■ **EXERCISE GOAL**
Each entry below should be echoed exactly, with pictures omitted.
[SUPPLIED MATERIAL Boundary: Start]
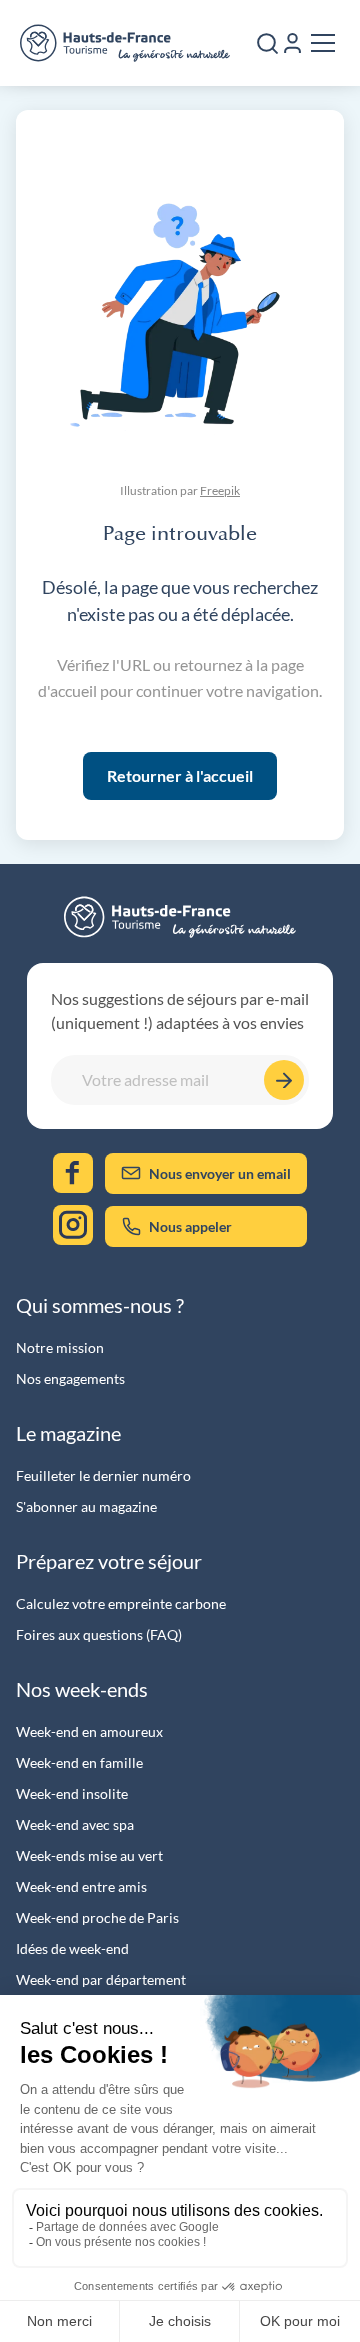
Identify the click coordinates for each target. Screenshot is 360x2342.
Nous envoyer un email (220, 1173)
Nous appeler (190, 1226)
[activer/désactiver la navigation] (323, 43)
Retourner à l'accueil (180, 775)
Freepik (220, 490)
[SUPPLIED MATERIAL Boundary: End]
■ **SOLUTION**
Identify the click coordinates for each target. Screenshot is 360x2342.
Nous envoyer un email (220, 1173)
Nous appeler (190, 1226)
[activer/désactiver la navigation] (323, 43)
Retourner à l'accueil (180, 775)
Freepik (220, 490)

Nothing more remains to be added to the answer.